Ausgewählter Auszug:
Die vierte Massenbleiche

In vielen Gebieten der Ozeane verlieren die Korallenriffe ihre Farbe und drohen abzusterben – Ursache sind die hohen Temperaturen der Weltmeere

Seit Anfang 2023 kommt es in über 50 Gebieten auf der Erde zu einer Massenbleiche von Korallenriffen. Dabei stoßen die Korallen einzellige Algen aus, die sie zum Überleben benötigen. Ursache sind die hohen Temperaturen in den Weltmeeren. Seit dem 15. April 2024 sprechen die US-amerikanische National Oceanic and Atmospheric Administration und die International Coral Reef Initiative nun von der vierten globalen Korallenbleiche. Es ist bereits die zweite innerhalb eines Jahrzehnts.

Seit Jahren sagen Klimamodelle voraus, dass mit der weiteren Erwärmung des Ozeans die Korallenriffe immer häufiger und stärker bleichen werden. Die außergewöhnlich warmen Meerwassertemperaturen werden unter anderem durch die Verbrennung fossiler Brennstoffe und die Abholzung von Wäldern verursacht. Inzwischen treten diese Bleichereignisse immer häufiger auf. „Die Zeitabstände zwischen den einzelnen Bleichen werden immer kürzer, so dass den Korallen nicht genügend Zeit bleibt, sich zu erholen“, sagt Mathilde Godefroid, die am Max-Planck-Institut für marine Mikrobiologie in Bremen Korallenriffe erforscht.

Wenn die Meerwassertemperaturen über einen längeren Zeitraum höher liegen als normal, beginnen Korallen unter Hitzestress zu leiden. Die hohen Temperaturen stören die Symbiose zwischen den Korallen und den in ihrem Gewebe lebenden Mikroalgen (Zooxanthellen). Die Algen produzieren dann Moleküle, die sowohl die Algen selbst als auch die Koralle schädigen. Als Reaktion stoßen die Korallen ihre Symbiosepartner aus, um die Schäden zu verringern. Dies hilft den Korallenzellen zwar für kurze Zeit, langfristig schadet es ihnen jedoch, denn die Mikroalgen decken durch Fotosynthese bis zu 90 Prozents des Energiebedarfs der Korallen.

Worum es geht: Führen Sie den Text über die Massenbleiche der Korallenriffe im Anschluss an seinen letzten Satz fort.

Datensatz:
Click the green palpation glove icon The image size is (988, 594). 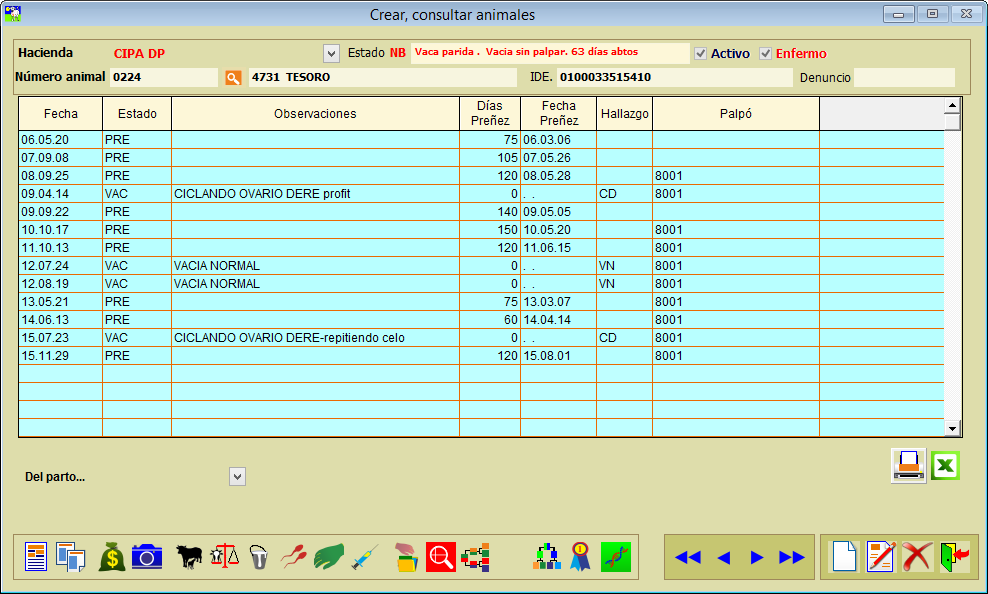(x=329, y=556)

---

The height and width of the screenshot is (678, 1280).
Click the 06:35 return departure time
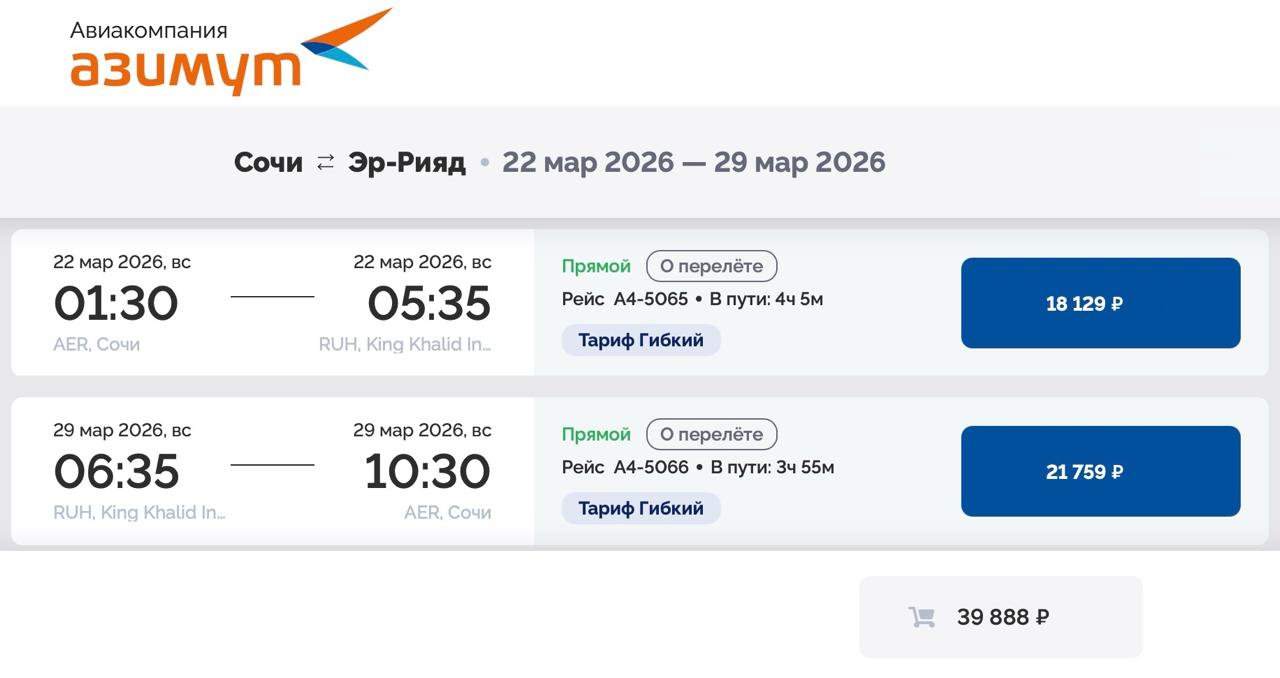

* * *

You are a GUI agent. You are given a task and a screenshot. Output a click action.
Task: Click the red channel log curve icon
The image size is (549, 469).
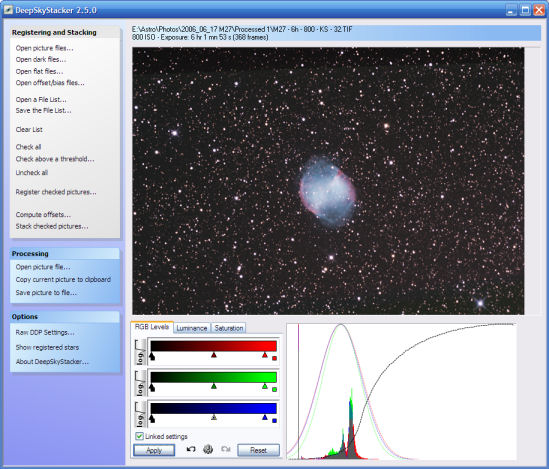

Ergebnis der Übung:
Korallen verlieren ihre Farbe

Die Algen verleihen den Korallen auch ihre Farbe. Wenn sie abgestoßen werden, wird das Korallengewebe daher durchsichtig, und das darunter liegende weiße Skelett kommt zum Vorschein: Die Korallen scheinen also auszubleichen. „Wenn sich die Umgebungstemperaturen relativ schnell wieder normalisieren, können die Korallen ihre Symbionten wieder aufbauen und Bleiche überleben, auch wenn sie dadurch natürlich stark belastet werden. Halten die erhöhten Temperaturen jedoch an oder kommen andere Stressfaktoren hinzu, können sich die Korallen nicht mehr erholen. Dann sterben sie ab“, erklärt Mathilde Godefroid.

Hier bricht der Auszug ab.